** START Selected excerpt **
This is an appeal against the unanimous decision of the Court of Appeal which had dismissed the appellants' appeal and upheld the decision of the trial High Court dismissing their claim for grant of letters of administration in respect of their late father's estate. The trial High Court held that the issue as to whether it was the maternal or the paternal family of the appellants' late father that was entitled to administer the estate of their late father, Edward Daniel Lartey, had been decided earlier in 1955 by the High Court, Accra, in favour of the respondent's predecessor called Ben Quao Mensah. As such, the appellants were estopped per rem judicatam by the said earlier decision from relitigating the matter. That this was so, especially, as the appellants never appealed against the said earlier decision to enable an appellate court set it aside.

The 1st, 2nd and 3rd plaintiffs/appellants are the children of the late Edward Daniel Lartey whose estate was the subject of the various actions, and the 4th plaintiff/appellant is the grand-niece of the said deceased. The appellants took this action at the High Court, Accra, claiming:

"1. A declaration that the plaintiffs are entitled to administer the estate of Edward Daniel Lartey.
** END Selected excerpt **
** START Information given **
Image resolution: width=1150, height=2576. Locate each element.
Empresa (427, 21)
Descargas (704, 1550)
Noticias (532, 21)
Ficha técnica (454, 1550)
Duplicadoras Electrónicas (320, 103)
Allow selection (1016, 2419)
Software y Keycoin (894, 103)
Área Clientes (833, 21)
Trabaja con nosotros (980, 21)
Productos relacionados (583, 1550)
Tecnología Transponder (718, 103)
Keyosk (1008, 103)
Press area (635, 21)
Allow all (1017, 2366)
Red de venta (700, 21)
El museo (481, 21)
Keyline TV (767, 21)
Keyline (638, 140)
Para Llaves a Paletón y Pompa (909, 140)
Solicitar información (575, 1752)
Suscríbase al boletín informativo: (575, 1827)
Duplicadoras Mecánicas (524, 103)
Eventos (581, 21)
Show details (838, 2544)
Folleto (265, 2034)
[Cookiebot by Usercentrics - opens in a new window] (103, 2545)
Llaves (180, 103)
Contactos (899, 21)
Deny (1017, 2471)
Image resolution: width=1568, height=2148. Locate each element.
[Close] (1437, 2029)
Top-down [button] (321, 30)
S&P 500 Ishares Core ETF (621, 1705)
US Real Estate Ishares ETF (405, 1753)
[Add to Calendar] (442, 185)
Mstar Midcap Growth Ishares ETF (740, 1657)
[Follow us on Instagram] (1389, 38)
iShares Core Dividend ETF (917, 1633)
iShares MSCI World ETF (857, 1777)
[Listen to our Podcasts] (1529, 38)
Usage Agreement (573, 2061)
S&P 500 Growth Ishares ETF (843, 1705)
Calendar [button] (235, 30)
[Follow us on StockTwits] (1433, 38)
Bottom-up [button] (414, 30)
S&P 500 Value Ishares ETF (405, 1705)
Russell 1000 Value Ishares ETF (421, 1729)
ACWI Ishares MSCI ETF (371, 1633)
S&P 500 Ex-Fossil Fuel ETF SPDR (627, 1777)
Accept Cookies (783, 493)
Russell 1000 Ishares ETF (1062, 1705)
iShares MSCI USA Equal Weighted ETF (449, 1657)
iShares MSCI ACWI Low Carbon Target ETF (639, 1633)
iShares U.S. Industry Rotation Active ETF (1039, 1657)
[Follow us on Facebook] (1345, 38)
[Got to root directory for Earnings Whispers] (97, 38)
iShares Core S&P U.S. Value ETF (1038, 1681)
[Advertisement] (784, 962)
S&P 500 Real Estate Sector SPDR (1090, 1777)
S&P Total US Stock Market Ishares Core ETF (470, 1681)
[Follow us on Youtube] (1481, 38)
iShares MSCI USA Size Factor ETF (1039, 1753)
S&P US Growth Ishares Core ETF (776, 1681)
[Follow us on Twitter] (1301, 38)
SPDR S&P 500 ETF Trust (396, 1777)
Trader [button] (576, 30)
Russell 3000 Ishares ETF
** END Information given **
» Exercise prompt: Repeat word for word the part of the estate appeal passage from "This is an appeal" to "set it aside.".

» Result:
This is an appeal against the unanimous decision of the Court of Appeal which had dismissed the appellants' appeal and upheld the decision of the trial High Court dismissing their claim for grant of letters of administration in respect of their late father's estate. The trial High Court held that the issue as to whether it was the maternal or the paternal family of the appellants' late father that was entitled to administer the estate of their late father, Edward Daniel Lartey, had been decided earlier in 1955 by the High Court, Accra, in favour of the respondent's predecessor called Ben Quao Mensah. As such, the appellants were estopped per rem judicatam by the said earlier decision from relitigating the matter. That this was so, especially, as the appellants never appealed against the said earlier decision to enable an appellate court set it aside.